# Grayton Beach Reefs



## BlaineAtk (Jun 8, 2010)

Hey guys,

I have been out of the Destin area for a while now and have also dove some of the snorkeling reefs but recently was told about some of the other spots off of Grayton like Shunk Gulley. I have searched online for a while but have not come up with anything. 

If anyone has any insight on some reefs that are not very far offshore it would be greatly appreciated. I googled for some of the public spots around there but came up empty. Not looking for any private numbers but if you know anything that is well known that I am missing, please guide me in the right direction.

Thanks!


----------



## CaptainPJ (Dec 22, 2016)

There are tons of rocky spots in that area. I fish that area fairly often. 
N3016691 W8608960
Start there and glue your eyes to your bottom machine. The area stretches for miles with some great diving and fishing oportunities.


----------



## skiffdude (Dec 4, 2017)

there is turtle reef you can swim to off the beach. or are you talking further out?

about a dozen reefs off seaside.
https://strikelines.com/reefs/destin-public-reefs/


----------



## BlaineAtk (Jun 8, 2010)

CaptainPJ said:


> There are tons of rocky spots in that area. I fish that area fairly often.
> N3016691 W8608960
> Start there and glue your eyes to your bottom machine. The area stretches for miles with some great diving and fishing oportunities.


Thanks!


----------



## BlaineAtk (Jun 8, 2010)

skiffdude said:


> there is turtle reef you can swim to off the beach. or are you talking further out?
> 
> about a dozen reefs off seaside.
> http://strikelines.com/reefs/destin-public-reefs/


Yeah, I know about the snorkel reefs. I was talking about some a little further out. I have always heard a lot about the public numbers out there and a lot of natural bottom but never really been. I live in the SRB area but have to run my boat out of Destin, I do not think I can make it out of the Dune Lakes when they are open... 

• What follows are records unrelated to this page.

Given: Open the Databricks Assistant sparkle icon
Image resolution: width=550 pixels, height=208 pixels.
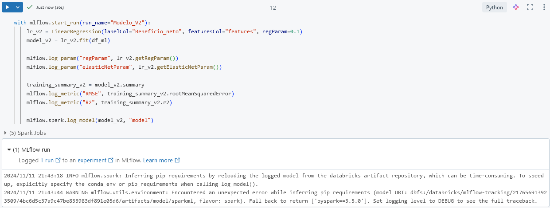Looking at the screenshot, I should click(516, 8).
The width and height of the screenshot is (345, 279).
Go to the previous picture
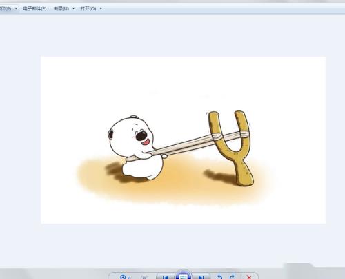[165, 277]
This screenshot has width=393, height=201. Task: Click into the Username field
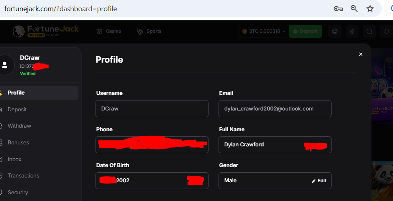(x=152, y=108)
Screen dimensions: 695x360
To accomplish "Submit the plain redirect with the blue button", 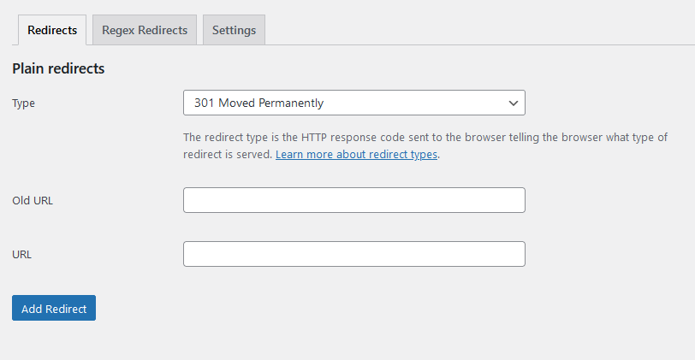I will click(x=54, y=308).
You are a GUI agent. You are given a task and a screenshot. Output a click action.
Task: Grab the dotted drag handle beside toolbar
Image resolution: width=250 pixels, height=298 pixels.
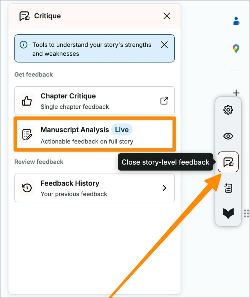pos(247,213)
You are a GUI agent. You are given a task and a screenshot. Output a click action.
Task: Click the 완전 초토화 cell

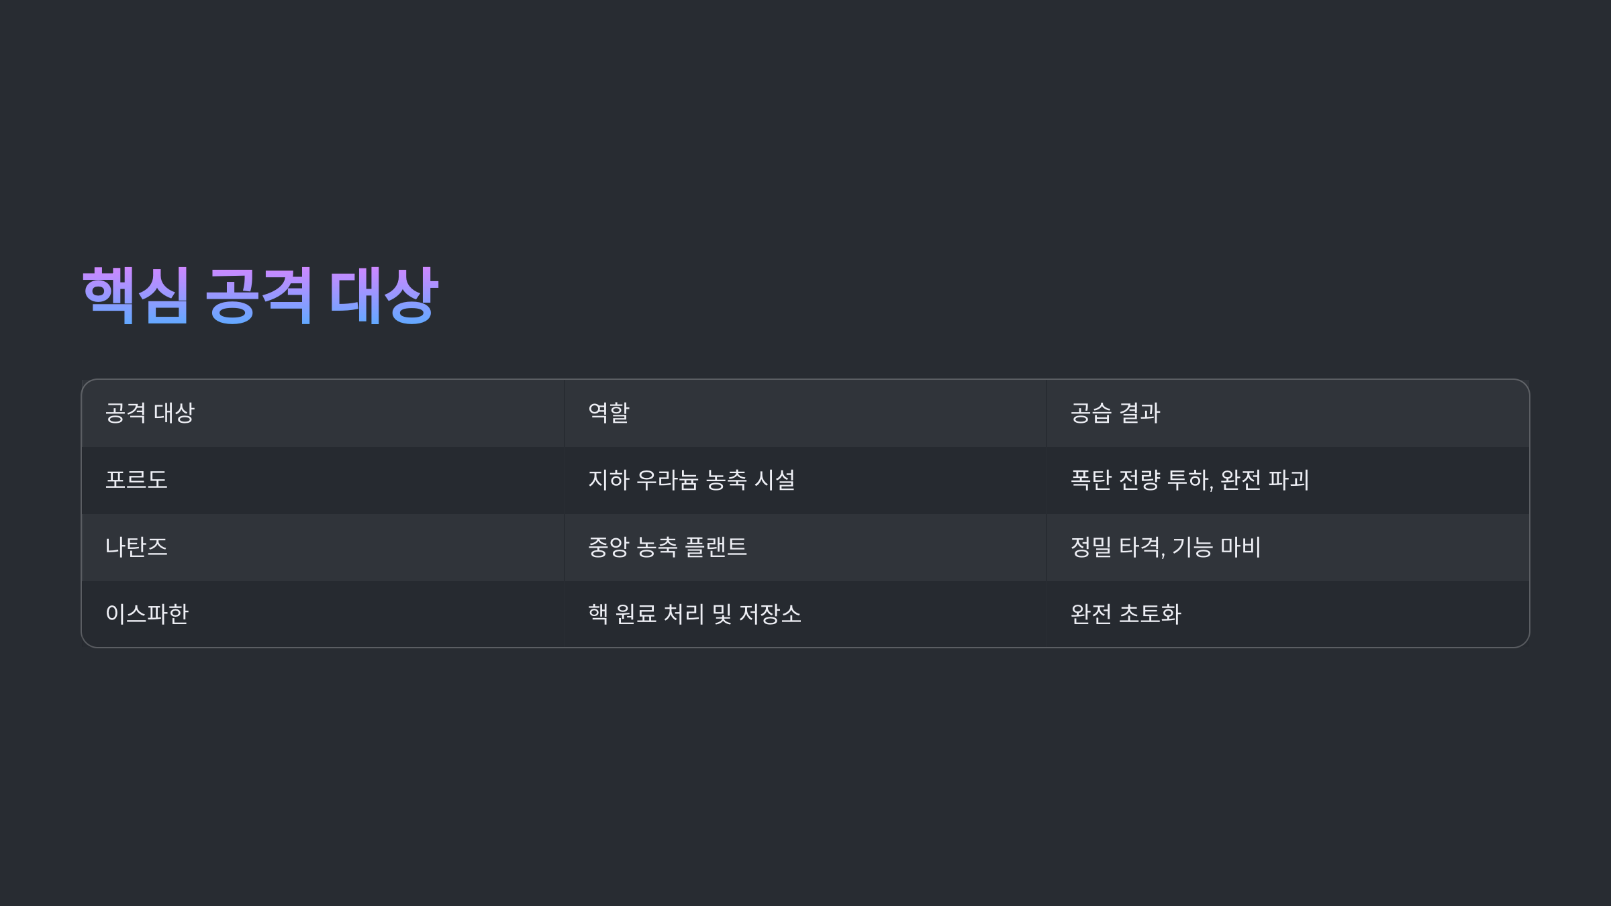(x=1288, y=614)
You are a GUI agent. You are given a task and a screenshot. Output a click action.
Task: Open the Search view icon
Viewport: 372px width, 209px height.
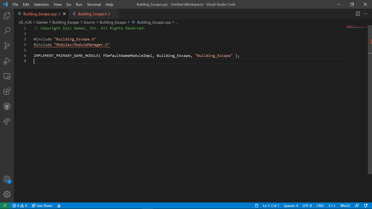coord(7,31)
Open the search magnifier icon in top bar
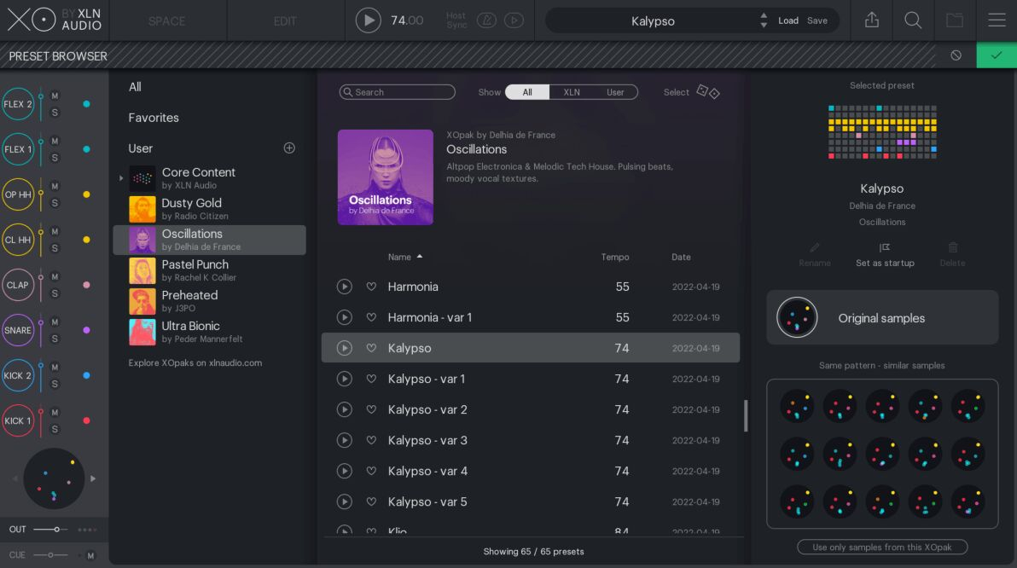This screenshot has width=1017, height=568. [x=913, y=20]
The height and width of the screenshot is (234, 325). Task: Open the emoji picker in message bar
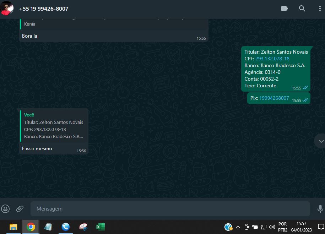tap(5, 209)
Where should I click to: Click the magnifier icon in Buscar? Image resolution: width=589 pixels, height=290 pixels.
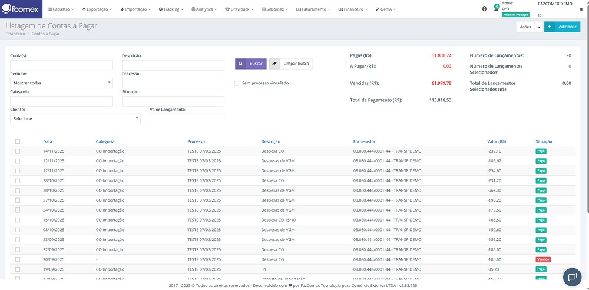click(x=241, y=64)
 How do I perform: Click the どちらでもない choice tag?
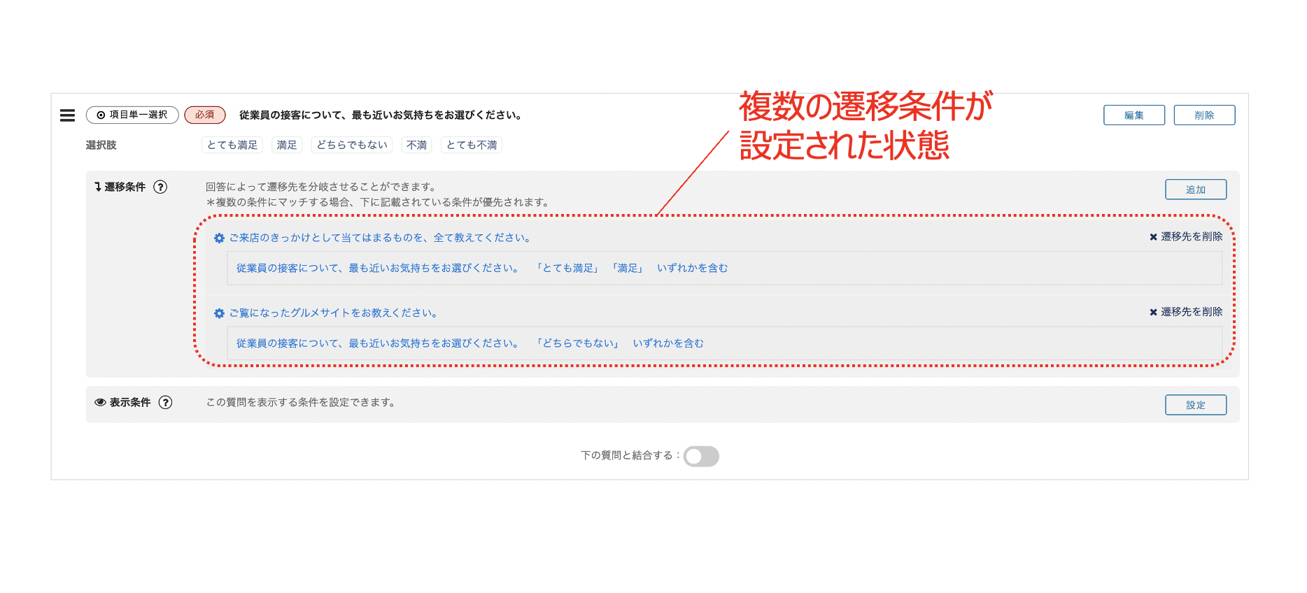(351, 145)
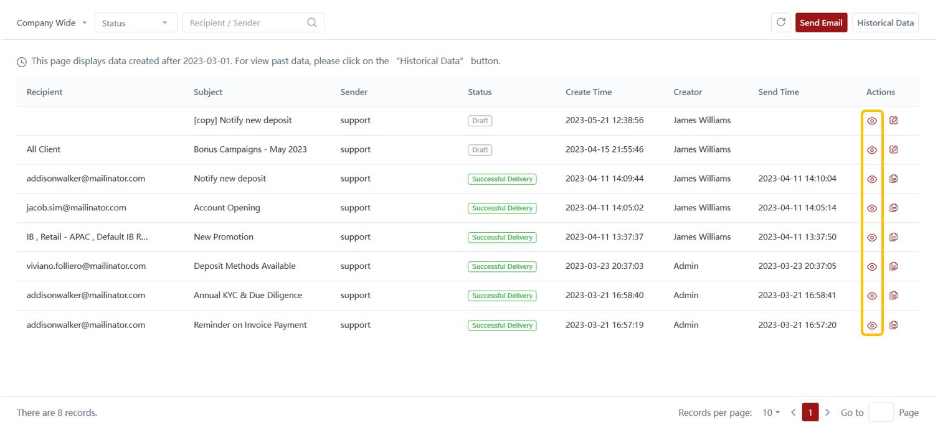
Task: Open the records per page selector
Action: tap(771, 413)
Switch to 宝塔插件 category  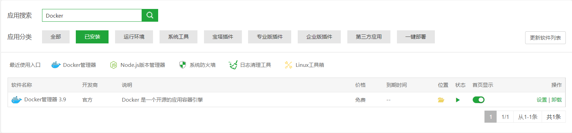point(223,37)
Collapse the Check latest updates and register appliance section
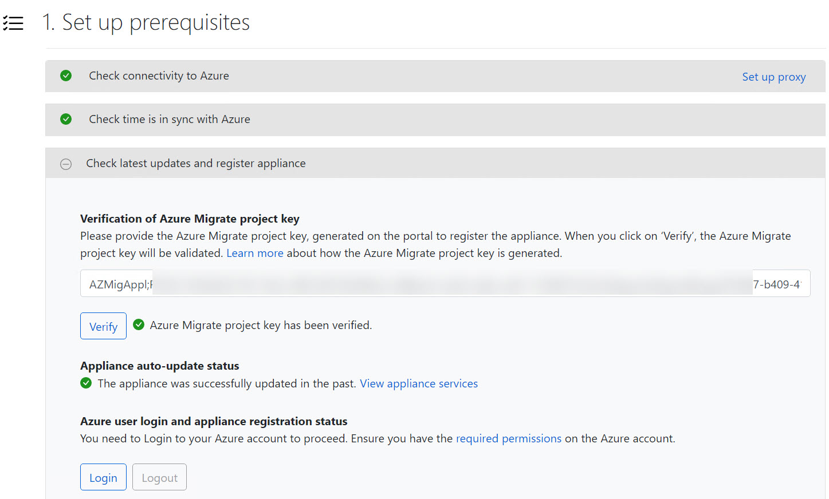The image size is (829, 499). click(195, 163)
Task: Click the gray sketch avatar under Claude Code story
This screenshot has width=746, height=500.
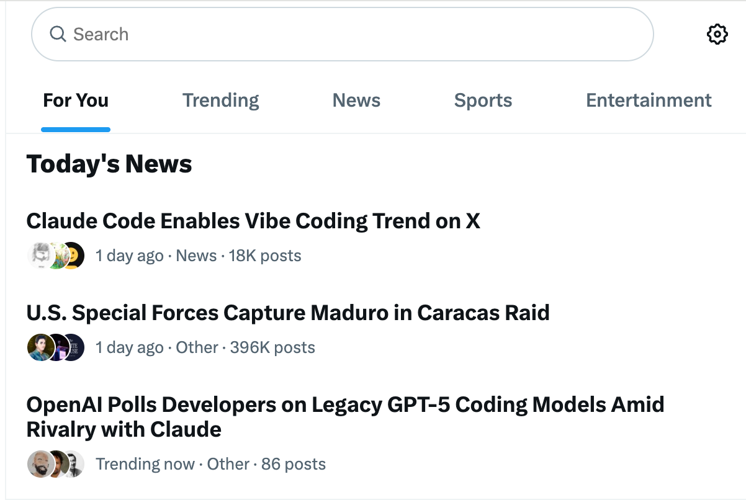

I will be starting to make some runs out that way this year to do a little free diving and spearing on my own. 

On another note, I would like to get a manageable RIB boat that I could pull down to the beach on a hand pulled trailer, something like 15 to 18 foot, that I could launch and just run right off the beach down in Grayton. Sure would make life easier and probably cheaper than fuel costs running all that way! 

Thanks for the link, I will check it out! I thought I looked on strikelines but I could have been mistaken.


----------